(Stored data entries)

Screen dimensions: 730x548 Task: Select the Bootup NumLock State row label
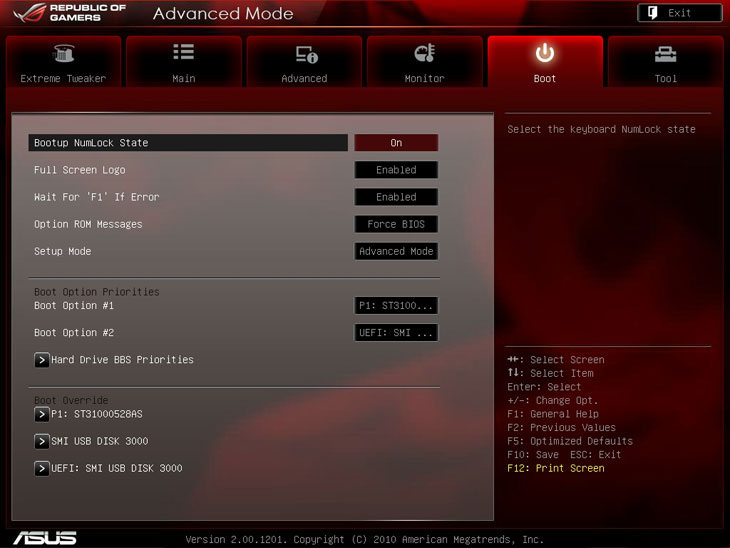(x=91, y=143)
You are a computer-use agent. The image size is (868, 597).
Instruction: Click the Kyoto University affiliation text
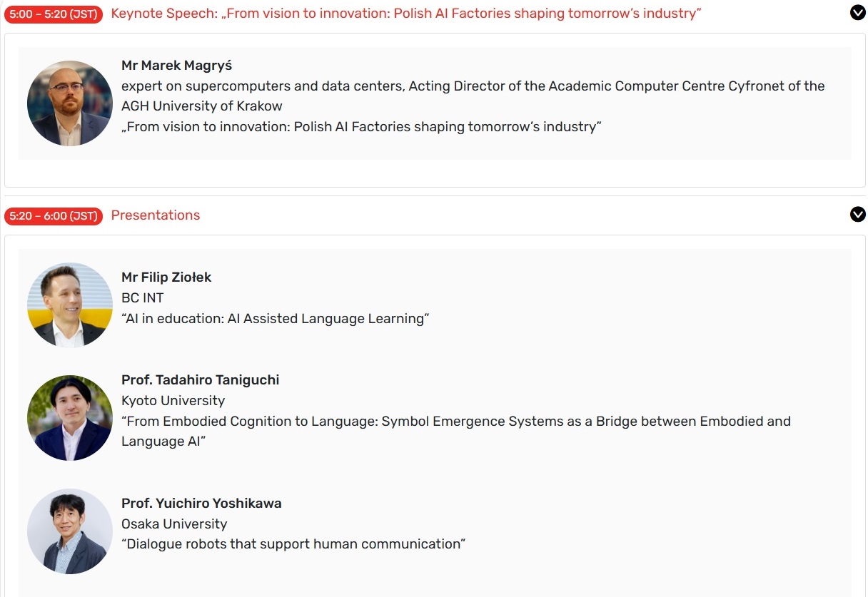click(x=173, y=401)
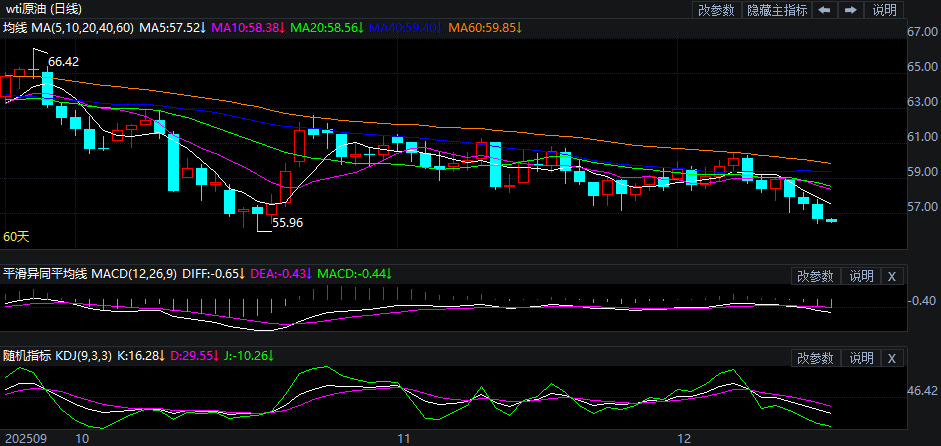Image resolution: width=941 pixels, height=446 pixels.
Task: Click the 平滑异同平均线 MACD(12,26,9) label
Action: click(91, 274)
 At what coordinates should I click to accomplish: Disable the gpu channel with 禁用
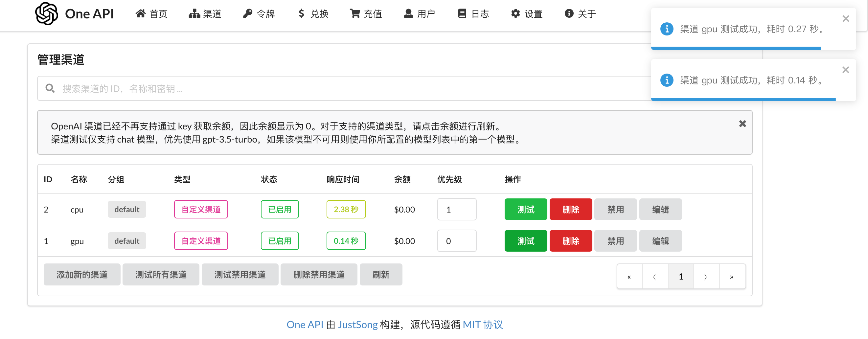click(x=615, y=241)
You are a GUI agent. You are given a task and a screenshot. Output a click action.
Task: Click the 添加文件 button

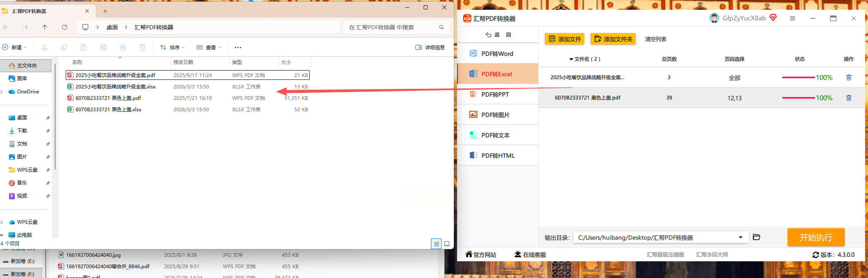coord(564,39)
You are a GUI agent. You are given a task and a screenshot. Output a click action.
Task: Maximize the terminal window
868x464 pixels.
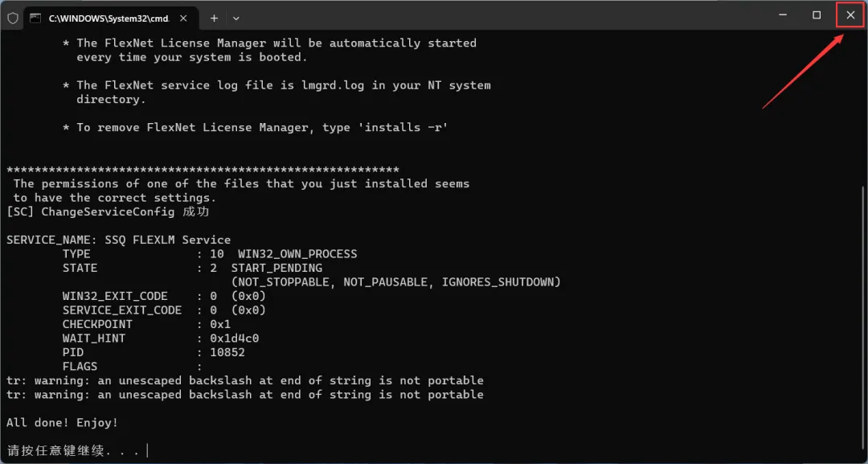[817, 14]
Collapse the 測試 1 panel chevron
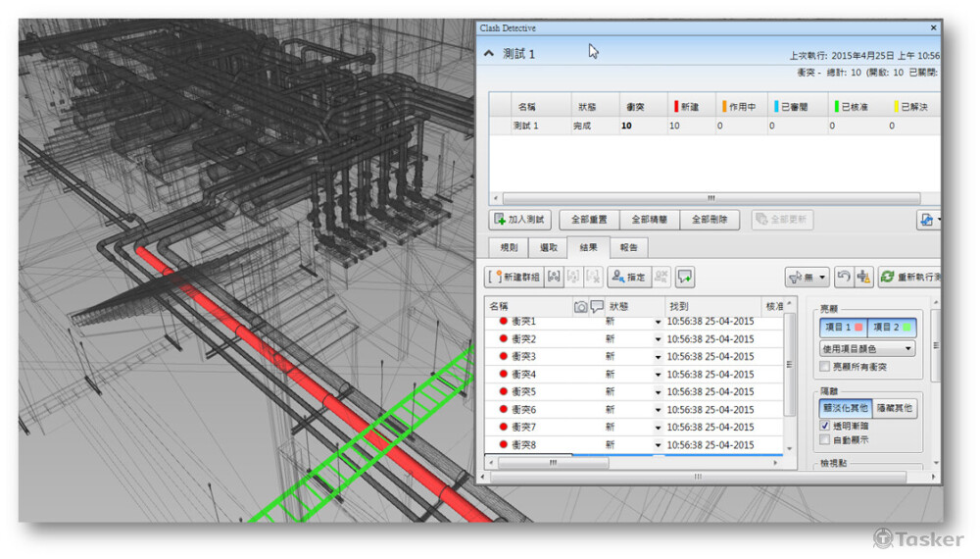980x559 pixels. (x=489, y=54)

### TASK TO COMPLETE:
Return the records above in their entirety, word for word, with the pictures removed.

### ANSWER FOR THIS EXERCISE:
Screen dimensions: 730x548 Task: Select the Bootup NumLock State row label
(x=91, y=143)
You are a computer-use agent. The image size is (868, 597).
Instruction: Click the Kyoto University affiliation text
click(x=173, y=401)
Image resolution: width=941 pixels, height=446 pixels.
Task: Click the 平滑异同平均线 MACD(12,26,9) label
Action: click(91, 274)
 At what coordinates should I click to accomplish: Disable the gpu channel with 禁用
click(x=615, y=241)
You are a GUI agent. You are given a task and a screenshot. Output a click action.
Task: Click the 添加文件 button

coord(564,39)
You are a GUI agent. You are given a task and a screenshot. Output a click action.
Task: Maximize the terminal window
868x464 pixels.
[817, 14]
Collapse the 測試 1 panel chevron
980x559 pixels. (x=489, y=54)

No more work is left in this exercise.